But a few weeks ago I had another thought, and this one feels good. Nearly two years ago I started a Patreon, and have occasionally posted short ramblings and photos, but I’ve always intended to do more. The support that I’m getting there has been phenomenal and has meant so much to me, especially because my patrons aren’t getting much directly from the site- no real bonuses or perks. They’re supporting the work I’ve already done, and whether the know it or not, are giving me a tremendous amount of encouragement to keep chipping away.

But then it occurred to me- Patreon would be the perfect place to publish these essays I’ve been working on/dreaming up! I always worried that posting regularly to Patreon would take away from what I would share on this blog, and would also take away from the precious time I have to work on my book. And those concerns are legitimate, but I think an essay a month is more than do-able. It will keep my writing muscles strong, it will motivate me to write out some of the stories I’ve been meaning to share, and it will give those stories a place.
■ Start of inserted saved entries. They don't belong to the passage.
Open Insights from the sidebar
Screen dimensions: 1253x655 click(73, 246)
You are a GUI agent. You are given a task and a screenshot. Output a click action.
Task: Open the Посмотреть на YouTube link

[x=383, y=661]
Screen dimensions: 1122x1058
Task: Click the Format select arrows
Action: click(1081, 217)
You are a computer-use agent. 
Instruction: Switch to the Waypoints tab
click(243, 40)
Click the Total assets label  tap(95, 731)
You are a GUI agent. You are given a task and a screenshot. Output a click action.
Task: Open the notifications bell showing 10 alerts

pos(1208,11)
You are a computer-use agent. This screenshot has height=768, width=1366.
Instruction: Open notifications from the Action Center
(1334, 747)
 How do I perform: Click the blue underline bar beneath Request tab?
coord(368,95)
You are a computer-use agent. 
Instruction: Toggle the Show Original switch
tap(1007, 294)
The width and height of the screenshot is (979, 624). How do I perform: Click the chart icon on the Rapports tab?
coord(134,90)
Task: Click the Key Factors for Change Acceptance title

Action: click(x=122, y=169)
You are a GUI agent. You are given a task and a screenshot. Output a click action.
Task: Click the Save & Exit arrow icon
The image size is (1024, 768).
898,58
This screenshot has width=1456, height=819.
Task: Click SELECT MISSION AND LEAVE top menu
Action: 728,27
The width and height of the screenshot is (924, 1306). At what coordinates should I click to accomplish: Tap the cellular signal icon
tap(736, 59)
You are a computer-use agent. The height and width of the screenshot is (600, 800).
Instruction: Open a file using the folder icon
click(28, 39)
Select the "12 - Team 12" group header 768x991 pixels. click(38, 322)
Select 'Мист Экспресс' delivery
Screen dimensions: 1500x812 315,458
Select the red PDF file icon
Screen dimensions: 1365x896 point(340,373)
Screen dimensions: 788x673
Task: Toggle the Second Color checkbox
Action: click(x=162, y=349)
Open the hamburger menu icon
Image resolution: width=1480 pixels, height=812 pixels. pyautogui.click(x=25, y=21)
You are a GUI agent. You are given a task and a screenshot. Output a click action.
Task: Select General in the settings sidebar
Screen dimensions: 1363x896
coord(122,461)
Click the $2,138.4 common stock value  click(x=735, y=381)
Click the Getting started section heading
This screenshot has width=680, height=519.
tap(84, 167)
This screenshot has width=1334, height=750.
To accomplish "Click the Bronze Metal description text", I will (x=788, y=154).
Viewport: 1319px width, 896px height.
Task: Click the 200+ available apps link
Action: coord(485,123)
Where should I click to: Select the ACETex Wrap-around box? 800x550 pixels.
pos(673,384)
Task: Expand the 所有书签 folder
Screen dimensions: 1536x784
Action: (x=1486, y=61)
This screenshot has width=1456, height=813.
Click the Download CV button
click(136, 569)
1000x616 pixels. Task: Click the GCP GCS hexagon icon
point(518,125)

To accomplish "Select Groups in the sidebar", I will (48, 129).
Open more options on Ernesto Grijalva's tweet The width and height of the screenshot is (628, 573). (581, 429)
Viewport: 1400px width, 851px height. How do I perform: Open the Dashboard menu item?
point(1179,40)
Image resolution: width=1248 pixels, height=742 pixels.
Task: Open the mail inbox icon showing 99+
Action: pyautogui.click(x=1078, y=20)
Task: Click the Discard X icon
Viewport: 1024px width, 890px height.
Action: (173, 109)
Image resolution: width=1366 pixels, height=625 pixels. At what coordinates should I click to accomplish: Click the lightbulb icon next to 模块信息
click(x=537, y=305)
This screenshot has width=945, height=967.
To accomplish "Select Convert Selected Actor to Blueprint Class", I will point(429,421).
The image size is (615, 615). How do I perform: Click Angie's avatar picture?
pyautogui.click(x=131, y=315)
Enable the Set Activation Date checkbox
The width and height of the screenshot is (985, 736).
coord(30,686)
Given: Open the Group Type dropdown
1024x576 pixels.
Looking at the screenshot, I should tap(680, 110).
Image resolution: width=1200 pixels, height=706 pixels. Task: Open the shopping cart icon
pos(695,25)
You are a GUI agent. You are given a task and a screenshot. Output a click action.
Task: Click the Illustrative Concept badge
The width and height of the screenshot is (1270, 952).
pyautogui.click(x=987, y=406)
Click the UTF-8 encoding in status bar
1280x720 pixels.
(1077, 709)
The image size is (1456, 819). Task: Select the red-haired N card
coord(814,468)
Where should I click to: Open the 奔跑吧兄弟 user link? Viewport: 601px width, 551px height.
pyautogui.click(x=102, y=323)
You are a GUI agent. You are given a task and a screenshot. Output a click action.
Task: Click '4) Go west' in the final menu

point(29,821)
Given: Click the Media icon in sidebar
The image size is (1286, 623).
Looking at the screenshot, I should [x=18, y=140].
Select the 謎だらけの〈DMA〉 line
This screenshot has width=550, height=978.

To have access to the stories, readers will need to sign up to be a patron (it’s easy and I’ve included several levels from as little as $1 or $3 a month), and patrons can cancel at any time. To give you a little taste, I’m making September’s essay public for the rest of the month (which means you can read without signing up to be a patron). It’s a slightly altered excerpt from the book I’m working on about my first Camino, and this section includes my arrival in Saint-Jean-Pied-de-Port and what it was like to face the beginning of a 500-mile long walk.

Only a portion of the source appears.